# Records provided
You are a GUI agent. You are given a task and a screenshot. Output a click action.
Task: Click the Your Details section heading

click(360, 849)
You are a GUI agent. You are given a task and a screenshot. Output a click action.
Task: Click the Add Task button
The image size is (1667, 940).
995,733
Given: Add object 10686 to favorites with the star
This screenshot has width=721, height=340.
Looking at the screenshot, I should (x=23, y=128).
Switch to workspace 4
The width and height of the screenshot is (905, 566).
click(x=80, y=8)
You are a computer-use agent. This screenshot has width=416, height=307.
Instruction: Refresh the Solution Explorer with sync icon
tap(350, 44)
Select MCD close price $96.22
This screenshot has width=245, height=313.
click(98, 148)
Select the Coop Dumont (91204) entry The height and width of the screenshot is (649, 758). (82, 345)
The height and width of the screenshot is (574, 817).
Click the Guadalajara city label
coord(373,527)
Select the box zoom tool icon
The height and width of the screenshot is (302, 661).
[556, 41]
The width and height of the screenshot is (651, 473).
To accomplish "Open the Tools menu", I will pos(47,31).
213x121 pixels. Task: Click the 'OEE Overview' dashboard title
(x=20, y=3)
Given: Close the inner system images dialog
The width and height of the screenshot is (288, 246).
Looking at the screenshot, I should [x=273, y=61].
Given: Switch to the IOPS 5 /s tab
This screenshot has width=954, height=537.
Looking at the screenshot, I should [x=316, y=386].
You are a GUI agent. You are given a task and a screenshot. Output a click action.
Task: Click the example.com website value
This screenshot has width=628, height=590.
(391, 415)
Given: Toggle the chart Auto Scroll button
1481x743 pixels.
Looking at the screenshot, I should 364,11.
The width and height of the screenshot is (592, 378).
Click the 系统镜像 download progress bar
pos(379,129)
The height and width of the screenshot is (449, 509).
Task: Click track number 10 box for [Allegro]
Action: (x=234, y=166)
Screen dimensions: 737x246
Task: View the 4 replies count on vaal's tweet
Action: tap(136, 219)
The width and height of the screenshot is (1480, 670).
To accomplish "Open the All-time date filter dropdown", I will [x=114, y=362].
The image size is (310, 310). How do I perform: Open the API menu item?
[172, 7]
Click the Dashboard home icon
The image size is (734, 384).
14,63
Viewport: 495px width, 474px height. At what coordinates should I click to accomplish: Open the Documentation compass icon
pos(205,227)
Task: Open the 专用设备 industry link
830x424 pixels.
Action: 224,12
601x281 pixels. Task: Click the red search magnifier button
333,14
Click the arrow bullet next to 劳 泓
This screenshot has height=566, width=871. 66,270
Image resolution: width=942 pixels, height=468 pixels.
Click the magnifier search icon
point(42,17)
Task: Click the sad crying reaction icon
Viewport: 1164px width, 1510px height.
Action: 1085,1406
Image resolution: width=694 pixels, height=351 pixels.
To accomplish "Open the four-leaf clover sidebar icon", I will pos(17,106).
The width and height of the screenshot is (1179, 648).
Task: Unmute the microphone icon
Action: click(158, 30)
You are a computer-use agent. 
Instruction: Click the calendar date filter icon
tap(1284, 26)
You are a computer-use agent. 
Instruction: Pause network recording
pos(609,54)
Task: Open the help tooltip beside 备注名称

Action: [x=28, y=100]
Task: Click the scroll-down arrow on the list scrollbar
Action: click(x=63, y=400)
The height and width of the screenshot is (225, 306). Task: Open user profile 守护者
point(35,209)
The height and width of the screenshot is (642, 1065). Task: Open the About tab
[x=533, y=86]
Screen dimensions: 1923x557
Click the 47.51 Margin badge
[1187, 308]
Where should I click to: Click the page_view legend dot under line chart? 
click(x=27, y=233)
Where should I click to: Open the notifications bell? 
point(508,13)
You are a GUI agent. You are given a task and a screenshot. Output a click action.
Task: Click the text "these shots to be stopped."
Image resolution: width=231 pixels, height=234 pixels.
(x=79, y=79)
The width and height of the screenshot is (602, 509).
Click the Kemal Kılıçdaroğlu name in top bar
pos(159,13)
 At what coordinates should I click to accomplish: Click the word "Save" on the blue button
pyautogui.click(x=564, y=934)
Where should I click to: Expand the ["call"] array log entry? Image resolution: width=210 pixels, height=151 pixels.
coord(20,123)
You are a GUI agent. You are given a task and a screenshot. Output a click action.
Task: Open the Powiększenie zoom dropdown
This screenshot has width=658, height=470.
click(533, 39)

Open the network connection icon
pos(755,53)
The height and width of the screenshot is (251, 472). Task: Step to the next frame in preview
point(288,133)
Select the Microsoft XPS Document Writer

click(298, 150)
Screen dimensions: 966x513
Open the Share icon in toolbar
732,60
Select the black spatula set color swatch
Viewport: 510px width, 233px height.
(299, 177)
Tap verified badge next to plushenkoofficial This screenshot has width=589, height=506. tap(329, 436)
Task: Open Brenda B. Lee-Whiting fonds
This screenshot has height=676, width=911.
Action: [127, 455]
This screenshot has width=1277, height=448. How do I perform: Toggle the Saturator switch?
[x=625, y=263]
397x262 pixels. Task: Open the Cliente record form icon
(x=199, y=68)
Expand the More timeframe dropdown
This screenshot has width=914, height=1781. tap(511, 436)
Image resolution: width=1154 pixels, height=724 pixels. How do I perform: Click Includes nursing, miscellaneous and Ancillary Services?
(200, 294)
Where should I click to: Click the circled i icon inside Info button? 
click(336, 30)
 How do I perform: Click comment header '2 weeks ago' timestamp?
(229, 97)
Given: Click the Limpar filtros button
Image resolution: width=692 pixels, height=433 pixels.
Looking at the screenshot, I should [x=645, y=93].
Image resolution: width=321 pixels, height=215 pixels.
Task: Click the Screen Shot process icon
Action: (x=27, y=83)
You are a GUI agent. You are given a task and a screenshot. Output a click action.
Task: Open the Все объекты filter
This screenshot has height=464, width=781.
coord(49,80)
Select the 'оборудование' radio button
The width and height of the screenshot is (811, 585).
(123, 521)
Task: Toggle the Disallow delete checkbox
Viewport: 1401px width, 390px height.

# Action item
Every line of the data above should be output exactly as written.

# Answer for this exercise
You are a GUI agent. You are given a task and a screenshot. Output a click action.
Task: Click the Your Details section heading

click(360, 849)
You are a GUI agent. You are given a task and a screenshot. Output a click action.
Task: Click the Add Task button
The image size is (1667, 940).
995,733
Given: Add object 10686 to favorites with the star
This screenshot has width=721, height=340.
Looking at the screenshot, I should (x=23, y=128).
Switch to workspace 4
The width and height of the screenshot is (905, 566).
click(x=80, y=8)
You are a computer-use agent. This screenshot has width=416, height=307.
Instruction: Refresh the Solution Explorer with sync icon
tap(350, 44)
Select MCD close price $96.22
This screenshot has width=245, height=313.
click(98, 148)
Select the Coop Dumont (91204) entry The height and width of the screenshot is (649, 758). (82, 345)
The height and width of the screenshot is (574, 817).
Click the Guadalajara city label
coord(373,527)
Select the box zoom tool icon
The height and width of the screenshot is (302, 661).
[556, 41]
The width and height of the screenshot is (651, 473).
To accomplish "Open the Tools menu", I will pos(47,31).
213x121 pixels. Task: Click the 'OEE Overview' dashboard title
(x=20, y=3)
Given: Close the inner system images dialog
The width and height of the screenshot is (288, 246).
Looking at the screenshot, I should [x=273, y=61].
Given: Switch to the IOPS 5 /s tab
This screenshot has width=954, height=537.
Looking at the screenshot, I should [x=316, y=386].
You are a GUI agent. You are given a task and a screenshot. Output a click action.
Task: Click the example.com website value
This screenshot has width=628, height=590.
(391, 415)
Given: Toggle the chart Auto Scroll button
1481x743 pixels.
Looking at the screenshot, I should 364,11.
The width and height of the screenshot is (592, 378).
Click the 系统镜像 download progress bar
pos(379,129)
The height and width of the screenshot is (449, 509).
Task: Click track number 10 box for [Allegro]
Action: (x=234, y=166)
Screen dimensions: 737x246
Task: View the 4 replies count on vaal's tweet
Action: tap(136, 219)
The width and height of the screenshot is (1480, 670).
To accomplish "Open the All-time date filter dropdown", I will [x=114, y=362].
The image size is (310, 310). How do I perform: Open the API menu item?
[172, 7]
Click the Dashboard home icon
The image size is (734, 384).
14,63
Viewport: 495px width, 474px height. At what coordinates should I click to accomplish: Open the Documentation compass icon
pos(205,227)
Task: Open the 专用设备 industry link
830x424 pixels.
Action: 224,12
601x281 pixels. Task: Click the red search magnifier button
333,14
Click the arrow bullet next to 劳 泓
This screenshot has height=566, width=871. 66,270
Image resolution: width=942 pixels, height=468 pixels.
Click the magnifier search icon
point(42,17)
Task: Click the sad crying reaction icon
Viewport: 1164px width, 1510px height.
Action: 1085,1406
Image resolution: width=694 pixels, height=351 pixels.
To accomplish "Open the four-leaf clover sidebar icon", I will pos(17,106).
The width and height of the screenshot is (1179, 648).
Task: Unmute the microphone icon
Action: click(158, 30)
You are a computer-use agent. 
Instruction: Click the calendar date filter icon
tap(1284, 26)
You are a computer-use agent. 
Instruction: Pause network recording
pos(609,54)
Task: Open the help tooltip beside 备注名称

Action: [x=28, y=100]
Task: Click the scroll-down arrow on the list scrollbar
Action: click(x=63, y=400)
The height and width of the screenshot is (225, 306). Task: Open user profile 守护者
point(35,209)
The height and width of the screenshot is (642, 1065). Task: Open the About tab
[x=533, y=86]
Screen dimensions: 1923x557
Click the 47.51 Margin badge
[1187, 308]
Where should I click to: Click the page_view legend dot under line chart? 
click(x=27, y=233)
Where should I click to: Open the notifications bell? 
point(508,13)
You are a GUI agent. You are given a task and a screenshot. Output a click action.
Task: Click the text "these shots to be stopped."
Image resolution: width=231 pixels, height=234 pixels.
(x=79, y=79)
The width and height of the screenshot is (602, 509).
Click the Kemal Kılıçdaroğlu name in top bar
pos(159,13)
 At what coordinates should I click to accomplish: Click the word "Save" on the blue button
pyautogui.click(x=564, y=934)
Where should I click to: Expand the ["call"] array log entry? Image resolution: width=210 pixels, height=151 pixels.
coord(20,123)
You are a GUI agent. You are given a task and a screenshot. Output a click action.
Task: Open the Powiększenie zoom dropdown
This screenshot has width=658, height=470.
click(533, 39)

Open the network connection icon
pos(755,53)
The height and width of the screenshot is (251, 472). Task: Step to the next frame in preview
point(288,133)
Select the Microsoft XPS Document Writer

click(298, 150)
Screen dimensions: 966x513
Open the Share icon in toolbar
732,60
Select the black spatula set color swatch
Viewport: 510px width, 233px height.
(299, 177)
Tap verified badge next to plushenkoofficial This screenshot has width=589, height=506. tap(329, 436)
Task: Open Brenda B. Lee-Whiting fonds
This screenshot has height=676, width=911.
Action: [127, 455]
This screenshot has width=1277, height=448. How do I perform: Toggle the Saturator switch?
[x=625, y=263]
397x262 pixels. Task: Open the Cliente record form icon
(x=199, y=68)
Expand the More timeframe dropdown
This screenshot has width=914, height=1781. tap(511, 436)
Image resolution: width=1154 pixels, height=724 pixels. How do I perform: Click Includes nursing, miscellaneous and Ancillary Services?
(200, 294)
Where should I click to: Click the circled i icon inside Info button? 
click(336, 30)
 How do I perform: Click comment header '2 weeks ago' timestamp?
(229, 97)
Given: Click the Limpar filtros button
Image resolution: width=692 pixels, height=433 pixels.
Looking at the screenshot, I should [x=645, y=93].
Image resolution: width=321 pixels, height=215 pixels.
Task: Click the Screen Shot process icon
Action: (x=27, y=83)
You are a GUI agent. You are given a task and a screenshot. Output a click action.
Task: Open the Все объекты filter
This screenshot has height=464, width=781.
coord(49,80)
Select the 'оборудование' radio button
The width and height of the screenshot is (811, 585).
(123, 521)
Task: Toggle the Disallow delete checkbox
Viewport: 1401px width, 390px height.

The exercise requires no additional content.